This college’s first mariachi class is preparing for a free concert at 7:30 p.m. Wednesday in the auditorium of McAllister Fine Arts Center.

The mariachi ensemble will be accompanied by two opening acts, Brackenridge High School’s Mariachi Aguilar and three youth vocalists from Armando Chapa Middle School from Kyle, Texas, mariachi Director Alicia Covarrubias said.

This college’s mariachi ensemble consists of violins, trumpets, guitarron, guitar, vihuela and an accordion. Performances will include rancheras, sones, boleros and huapangos. Eight songs will be played, and most are commonly known in Mexican culture, such as “El Son de La Negra” popularized by Mariachi Vargas de Tecalitlán.

The class is a section of MUEN 1132, Instrumental Chamber Ensemble. It was offered for the first time this semester.

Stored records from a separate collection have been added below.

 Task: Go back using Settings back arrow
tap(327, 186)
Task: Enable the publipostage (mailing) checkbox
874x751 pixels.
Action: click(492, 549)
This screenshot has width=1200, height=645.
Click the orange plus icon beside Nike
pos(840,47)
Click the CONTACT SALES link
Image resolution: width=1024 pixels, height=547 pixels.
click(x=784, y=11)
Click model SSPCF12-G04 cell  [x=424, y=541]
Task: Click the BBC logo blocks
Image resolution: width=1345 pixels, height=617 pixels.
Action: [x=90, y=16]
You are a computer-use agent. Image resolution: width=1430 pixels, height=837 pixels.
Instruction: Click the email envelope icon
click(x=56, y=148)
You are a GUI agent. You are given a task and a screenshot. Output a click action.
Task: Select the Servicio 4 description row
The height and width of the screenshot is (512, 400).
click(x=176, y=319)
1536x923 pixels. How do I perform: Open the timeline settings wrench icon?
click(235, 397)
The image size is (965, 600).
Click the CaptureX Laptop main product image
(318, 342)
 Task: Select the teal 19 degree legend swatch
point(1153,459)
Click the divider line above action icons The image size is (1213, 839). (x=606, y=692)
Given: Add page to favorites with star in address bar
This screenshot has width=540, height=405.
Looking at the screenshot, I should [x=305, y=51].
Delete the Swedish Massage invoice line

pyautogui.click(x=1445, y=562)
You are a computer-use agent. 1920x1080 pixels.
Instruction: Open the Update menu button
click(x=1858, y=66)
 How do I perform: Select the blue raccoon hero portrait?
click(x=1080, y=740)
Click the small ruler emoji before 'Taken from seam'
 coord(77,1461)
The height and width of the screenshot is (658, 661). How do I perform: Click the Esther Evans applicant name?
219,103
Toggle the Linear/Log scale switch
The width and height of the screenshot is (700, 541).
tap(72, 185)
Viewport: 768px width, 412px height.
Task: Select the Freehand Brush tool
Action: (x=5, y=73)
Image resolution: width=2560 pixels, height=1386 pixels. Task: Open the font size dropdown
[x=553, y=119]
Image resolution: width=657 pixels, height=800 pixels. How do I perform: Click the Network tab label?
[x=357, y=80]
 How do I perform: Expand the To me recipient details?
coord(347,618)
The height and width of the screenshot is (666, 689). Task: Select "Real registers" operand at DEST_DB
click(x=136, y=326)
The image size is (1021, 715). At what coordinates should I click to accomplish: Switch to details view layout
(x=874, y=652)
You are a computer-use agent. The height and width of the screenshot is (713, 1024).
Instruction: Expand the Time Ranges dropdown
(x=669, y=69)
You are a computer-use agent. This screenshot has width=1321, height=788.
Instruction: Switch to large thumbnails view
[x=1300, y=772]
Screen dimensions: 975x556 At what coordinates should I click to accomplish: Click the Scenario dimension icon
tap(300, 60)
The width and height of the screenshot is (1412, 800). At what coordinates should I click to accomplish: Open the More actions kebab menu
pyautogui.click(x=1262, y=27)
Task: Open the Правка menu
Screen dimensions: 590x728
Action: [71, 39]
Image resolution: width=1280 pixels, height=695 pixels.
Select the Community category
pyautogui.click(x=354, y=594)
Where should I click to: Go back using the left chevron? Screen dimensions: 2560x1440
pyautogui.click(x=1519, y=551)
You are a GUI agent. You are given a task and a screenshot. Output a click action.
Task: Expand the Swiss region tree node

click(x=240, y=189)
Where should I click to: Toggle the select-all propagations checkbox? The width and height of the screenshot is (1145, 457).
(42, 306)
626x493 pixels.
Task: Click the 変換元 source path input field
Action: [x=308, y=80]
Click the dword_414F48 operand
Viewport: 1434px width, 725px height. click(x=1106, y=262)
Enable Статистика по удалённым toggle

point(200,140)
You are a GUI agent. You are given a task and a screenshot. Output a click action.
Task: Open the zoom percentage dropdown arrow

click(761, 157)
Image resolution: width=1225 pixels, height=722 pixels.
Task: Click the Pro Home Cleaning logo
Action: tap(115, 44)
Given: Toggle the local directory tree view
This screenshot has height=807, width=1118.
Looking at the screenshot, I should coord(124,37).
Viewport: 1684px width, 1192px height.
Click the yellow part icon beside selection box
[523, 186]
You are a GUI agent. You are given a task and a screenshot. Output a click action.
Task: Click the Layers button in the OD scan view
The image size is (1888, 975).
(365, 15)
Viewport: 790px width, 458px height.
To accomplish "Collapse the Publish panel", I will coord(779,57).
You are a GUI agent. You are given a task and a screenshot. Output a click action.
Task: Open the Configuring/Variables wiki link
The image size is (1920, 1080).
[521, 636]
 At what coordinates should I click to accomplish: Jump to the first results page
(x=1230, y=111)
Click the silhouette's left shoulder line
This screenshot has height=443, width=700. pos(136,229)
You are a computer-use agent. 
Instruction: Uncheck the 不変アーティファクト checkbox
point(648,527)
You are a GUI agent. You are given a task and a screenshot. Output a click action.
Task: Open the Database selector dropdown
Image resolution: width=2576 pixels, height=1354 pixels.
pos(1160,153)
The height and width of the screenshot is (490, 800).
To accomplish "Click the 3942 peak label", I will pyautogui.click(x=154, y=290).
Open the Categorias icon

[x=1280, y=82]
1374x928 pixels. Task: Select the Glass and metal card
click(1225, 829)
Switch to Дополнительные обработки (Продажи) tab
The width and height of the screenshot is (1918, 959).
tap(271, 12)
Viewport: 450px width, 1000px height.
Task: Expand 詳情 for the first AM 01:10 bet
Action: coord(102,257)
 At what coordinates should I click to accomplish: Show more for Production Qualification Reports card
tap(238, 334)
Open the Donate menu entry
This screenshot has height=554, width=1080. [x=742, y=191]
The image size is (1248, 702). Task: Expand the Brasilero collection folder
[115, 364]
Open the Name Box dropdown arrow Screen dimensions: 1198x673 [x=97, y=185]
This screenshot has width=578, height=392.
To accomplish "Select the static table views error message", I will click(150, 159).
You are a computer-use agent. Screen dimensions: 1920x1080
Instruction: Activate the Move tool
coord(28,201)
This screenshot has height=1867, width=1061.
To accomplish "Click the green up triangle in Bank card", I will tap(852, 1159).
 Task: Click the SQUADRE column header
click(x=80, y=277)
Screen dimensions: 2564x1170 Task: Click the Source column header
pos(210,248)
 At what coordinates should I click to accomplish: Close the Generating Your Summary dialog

Covarrubias, an adjunct at this college, said her mariachi group is composed of mostly English speakers, and only about two or three of her 13 students actually speak Spanish. During class, pronunciation is practiced, but her students mostly get all of it, Covarrubias said.

“Most are used to singing Spanish and not speaking Spanish,” Covarrubias said.

“Everyone sings even if it’s a big part,” she said.

To be in the group, Covarrubias said all members must audition for the ensemble. They have to be vocally and musically experienced, she said. A select few of her students perform mariachi professionally while not in school.

Covarrubias has also played professionally most of her life and is a violinist in a group called Mariachi Rayas del Sol. She is a mariachi alumna from Brackenridge High School and graduated from Texas State University with a music education degree with an emphasis in voice under the Latin music studies department.

Covarrubias said it’s important for the community to embrace Mexican culture.

“It’s important for the music department to have diversity,” Covarrubias said.

“Very few mariachi programs are offered at schools,” she said.

“I’m glad to share the diversity,” Covarrubias said.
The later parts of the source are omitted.